**** Provided data
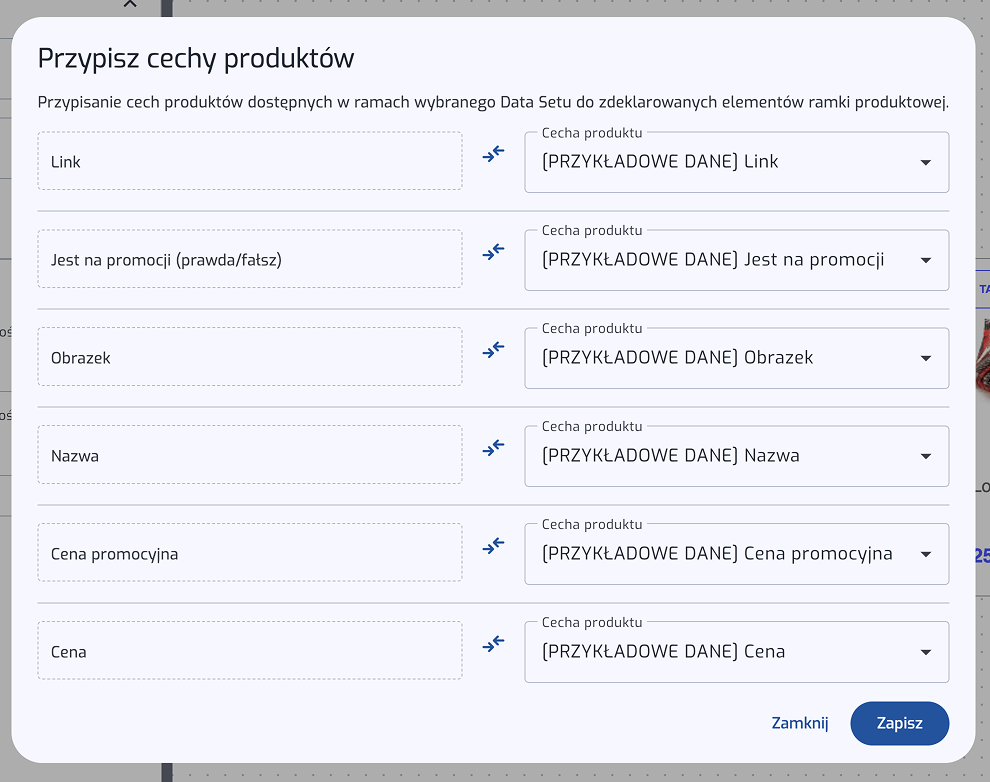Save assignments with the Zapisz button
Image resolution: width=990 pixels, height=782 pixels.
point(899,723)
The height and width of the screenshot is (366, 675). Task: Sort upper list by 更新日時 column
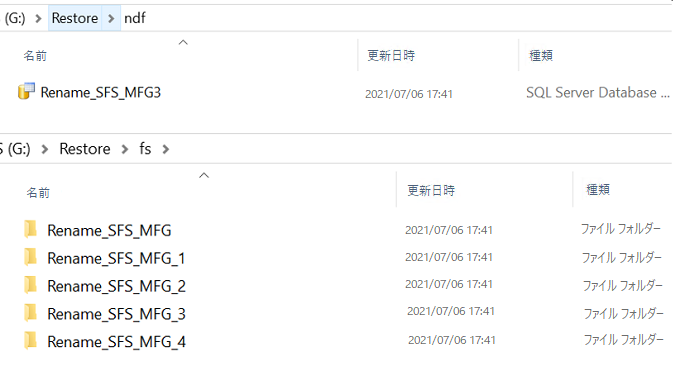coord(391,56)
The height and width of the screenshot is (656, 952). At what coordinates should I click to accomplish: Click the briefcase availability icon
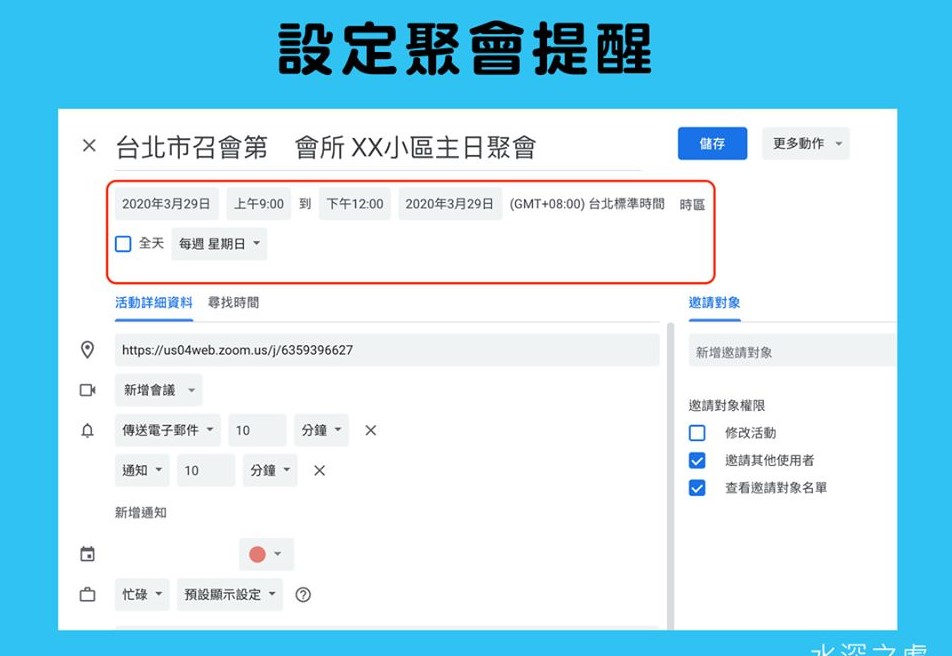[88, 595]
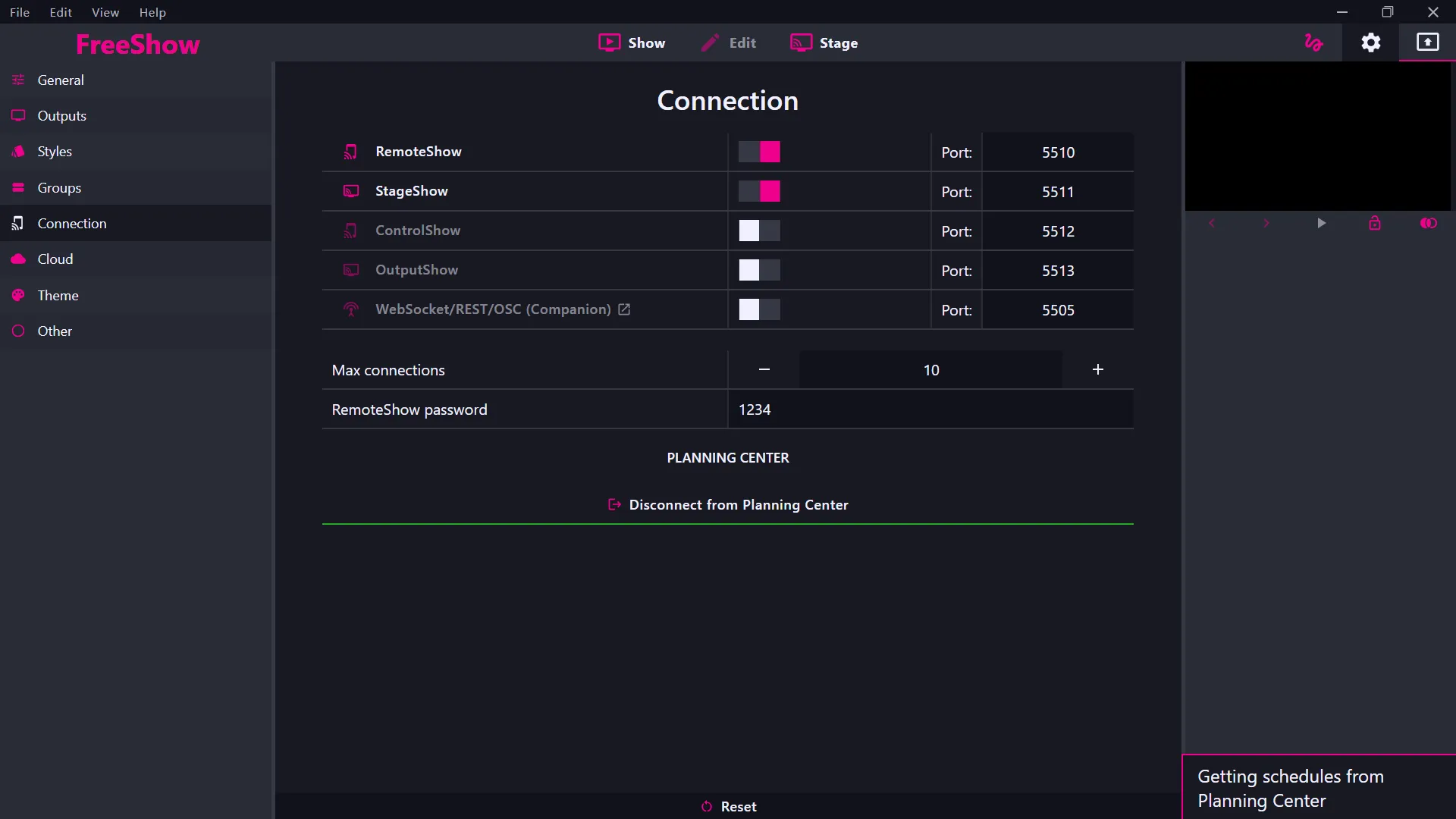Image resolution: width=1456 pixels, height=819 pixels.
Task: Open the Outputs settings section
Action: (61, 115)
********
▸ The request
Output every line of the records above word for word, omitting the pictures.

▸ In response
Save assignments with the Zapisz button
Image resolution: width=990 pixels, height=782 pixels.
point(899,723)
The height and width of the screenshot is (366, 675). Task: Sort upper list by 更新日時 column
coord(391,56)
The height and width of the screenshot is (656, 952). At what coordinates should I click to accomplish: Click the briefcase availability icon
[88, 595]
Image resolution: width=1456 pixels, height=819 pixels.
Task: Open the Outputs settings section
Action: (61, 115)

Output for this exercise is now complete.